Dopo il buon successo di M3gan era abbastanza prevedibile che sia il regista e sceneggiatore Gerard Johnstone sia la Blumhouse, sarebbero tornati a riprendere in mano il progetto allungando la vita della bambola omicida. Impresa per nulla difficile se si pensa alle saghe horror dove il killer ha sempre poteri paranormali che gli impediscono di morire, cosa ancora più semplice se si parla di un programma che può vivere senza un corpo. A differenza però di tanti sequel che si limitano a riproporre in maniera pedissequa il capostipite, Johnstone decide che vale la pena rischiare scrivendo una storia che ha così poco in comune con il capitolo uno, da cambiare persino genere. Se M3gan era un horror decisamente blando ma pur sempre un horror, M3gan 2.0 è un film d’azione dove sono i combattimenti e non i jumpscare a dare il tono alla pellicola.

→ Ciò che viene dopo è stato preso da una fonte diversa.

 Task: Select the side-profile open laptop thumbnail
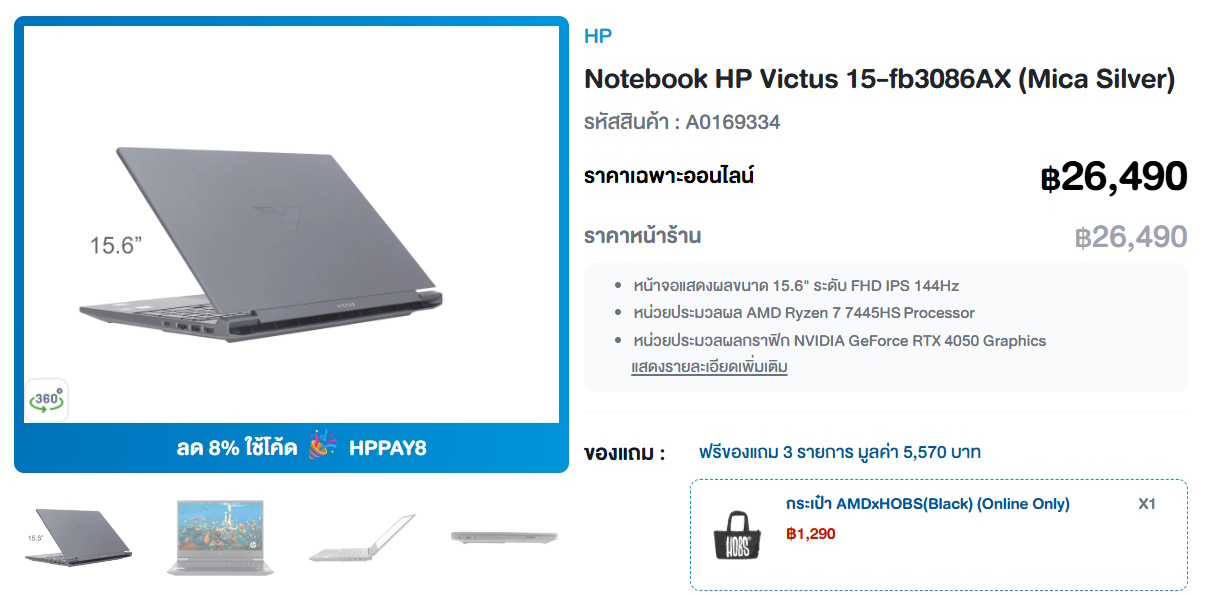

Tale cambiamento aiuta decisamente un sequel che poteva contare su pochissime cose interessanti prese dal capostipite, la cui forza stava tutta nel suo tono leggero, che non pretendeva di far paura ma di divertire, cosa in cui riusciva abbastanza bene. Johnstone deve aver capito che il segreto del successo stava tutto qui, e con coraggio abbandona la via sicura del già visto, trasformando la protagonista da bambola a cyborg pronto a menare, e da cattiva della storia a eroina buona, come già fatto da James Cameron in Terminator 2. Va dato anche merito di un restiling di immagine che fa crescere M3gan al pari di Cady che, da bambina è ormai diventata un’adolescente.

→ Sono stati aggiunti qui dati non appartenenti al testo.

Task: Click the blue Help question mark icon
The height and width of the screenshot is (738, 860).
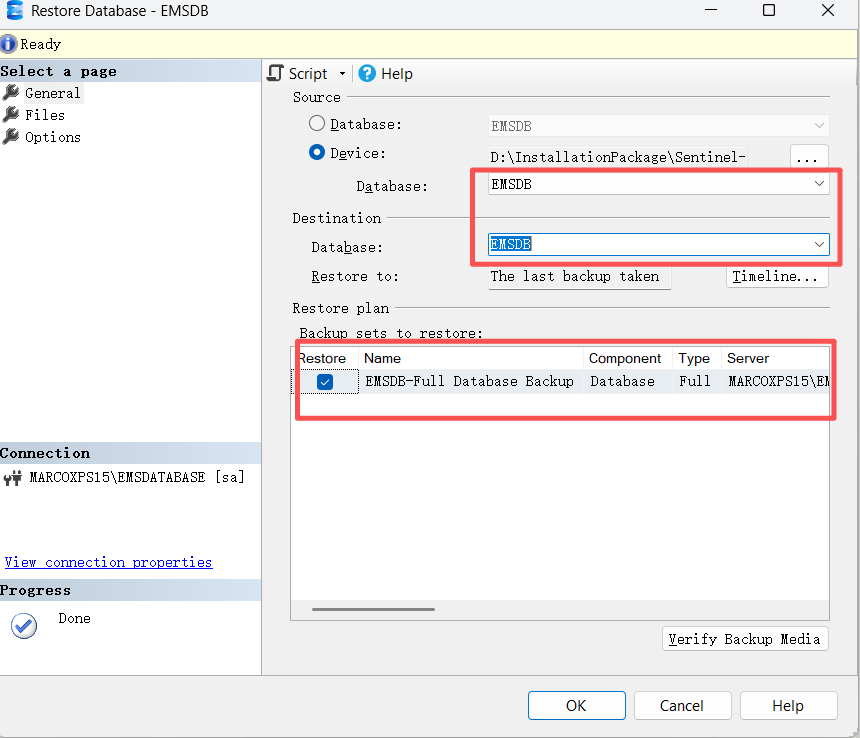Action: pos(367,74)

Non si può dire che Johnstone riesca sempre a tenere il timone dritto e il film che, come al solito di questi tempi è drammaticamente lungo per ciò che vuol essere, sbanda qua e là, mischiando momenti indimenticabili come quando parte un musical alla Walt Disney con M3gan canterina, ad altri noiosetti, come il finale tirato troppo per le lunghe. Detto questo M3gan 2.0 nonostante il calderone bislacco da cui prende spunto è un esperimento riuscito nella pratica dei sequel mainstream, nati troppo spesso solo per spremere il franchise senza un briciolo di idea originale. Certamente non si tratta di un cambiamento di strada radicale come quello di Smile 2, che a un primo capitolo brutto fa seguire un secondo notevole, ma per chi si vuole solo divertire vale sicuramente il prezzo del biglietto al cinema.